The first blog I ever read with any regularity was My Marrakesh, a design and lifestyle blog written in a sort of poetic style by Maryam Montague. Next would be the hugely popular 101 Cookbooks by Heidi Swanson, though she’s such a successful cookbook author now that I think her books have eclipsed the blog. Finally, I am a longtime lover of Kristin Armstong’s Mile Markers, which lives in Runners World’s online home.
Appropriately, these three are telling of my primary interests and hobbies.
I’ve often quoted bits and pieces from Mile Markers and I shared her post about suffering sweat sisters frequently during my tenure at the Leukemia and Lymphoma Society. She’s a thoughtful writer and writes so articulately that she strikes me as an incredibly compassionate and present human being.
Last week Kristin wrote about a 2- and 10-miler taking place in Austin this weekend, called Run for the Water. Her running coach, Gilbert, is a runner from Burundi, where he was nearly killed in a horrific massacre, but escaped after being beaten, burned, and trapped for nine hours under the bodies of his dead classmates. He organizes this weekend’s race where the $25 registration fee provides clean water for a Burundian for A LIFETIME. I’m on a clean water kick after lululemon’s yoga event for Charity:Water last week, so I decided to continue the trend by running as a remote participant in Run for the Water Sunday morning.
It was wonderful.
Sunday morning was super sunny and comfortable.

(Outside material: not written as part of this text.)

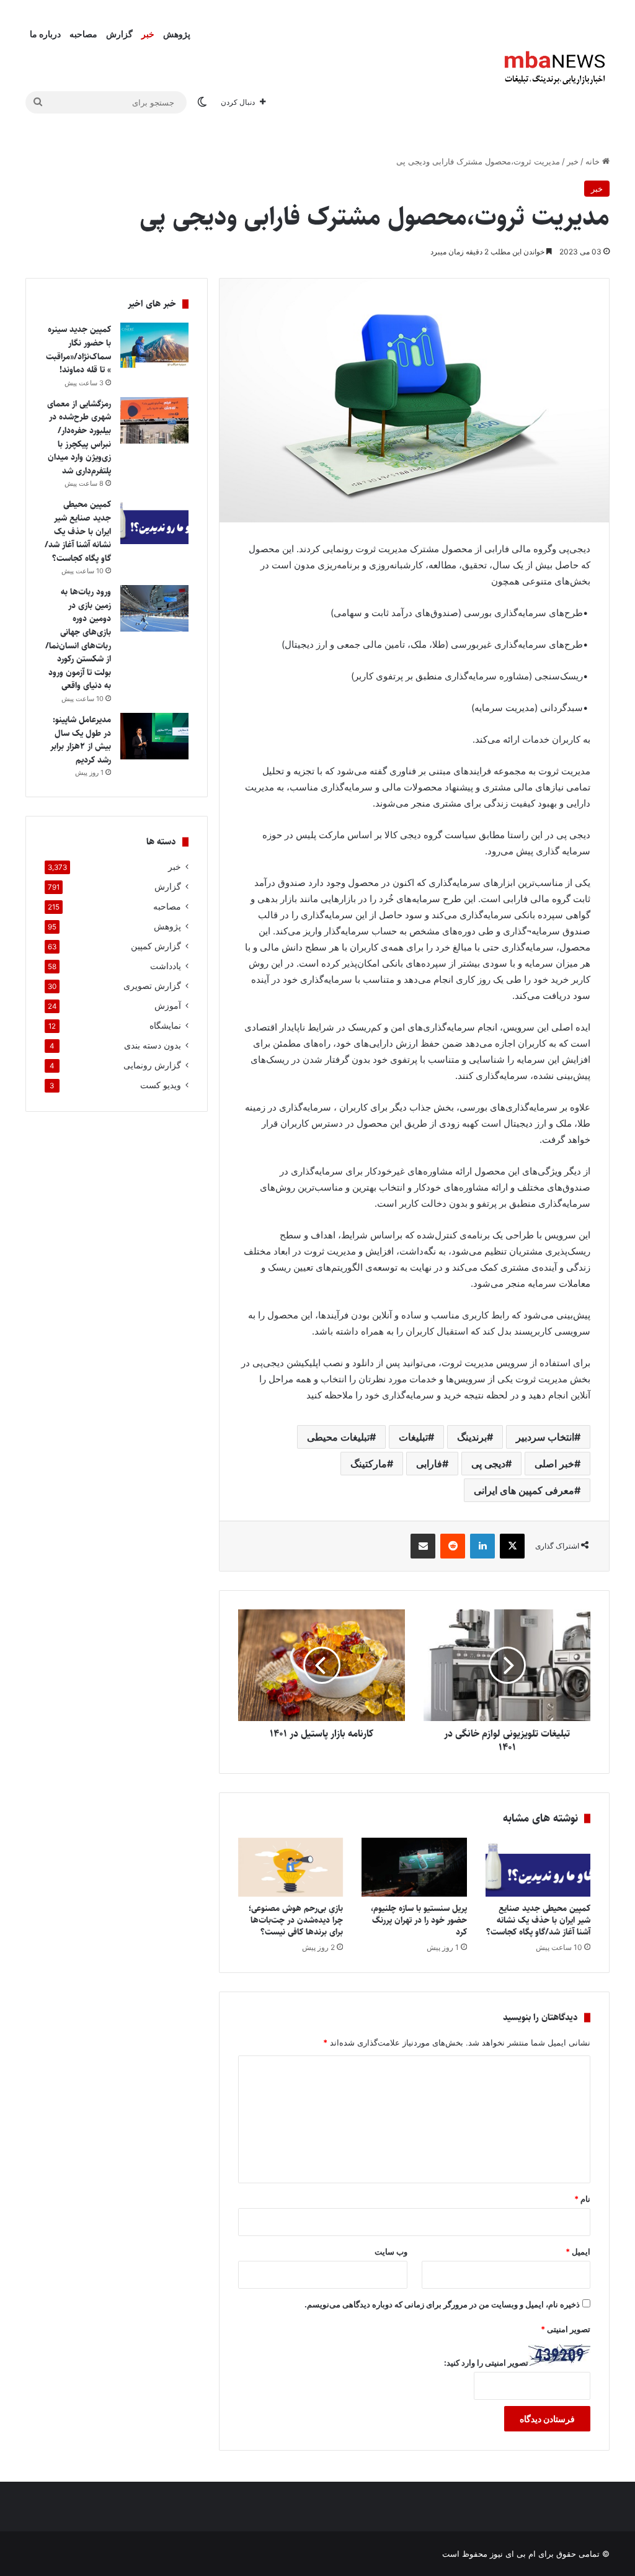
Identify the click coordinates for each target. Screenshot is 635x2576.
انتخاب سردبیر (545, 1437)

Cool enough for long sleeves and tights, but not enough that I could see my breath. I headed out to run the same route as a few weeks ago, from home through Southfield and back.
I felt a lot better this time around, plus there were way more runners and walkers out since it was such a nice fall morning. It was good to have company.
My goal was to hang close to 9:00 minute miles, but I wasn’t sure how I’d feel after a really tight Saturday afternoon run in new shoes. It still felt kind of funky to be in new shoes instead of my well-worn limited-edition Boston Kinvaras, but despite not feeling quite at ease, my first few miles clocked in under nine-minute pace. I told myself to take it easy on the way out and let my body wake up, that I could push myself later if I was up for it.
Today was a thinking run. I thought about the Philly Half Marathon coming up in a few weeks, about the hills I’ll probably face at the Half MerryThon in Gloucester a few weeks after that. I thought about work, about blogging, about stuff coming up this week. I had my iPhone with me and listened to tunes, but mostly my mind wandered.
Once I hit the turnaround around mile five, I felt comfortable keeping an eye on my watch, but stayed mindful of taking it easy thanks to Bart Yasso’s recommendation for long runs during our group run a few weeks back.
I finished up in 1:27:44, an 8:46 pace.
I’m in a good place with my running right now, enjoying it and feeling like I’m making progress, which helps. I’m not in PR shape, but at least have the sense that if I stay on track, I’ll get there. I was most pleased that in my last three miles I felt strong and capable, which is exactly how I hope to feel in Philadelphia.
And even though I was really just out there by myself yesterday, it was really cool to know that halfway across the country, a few thousand others were doing the same distance for people halfway around the world.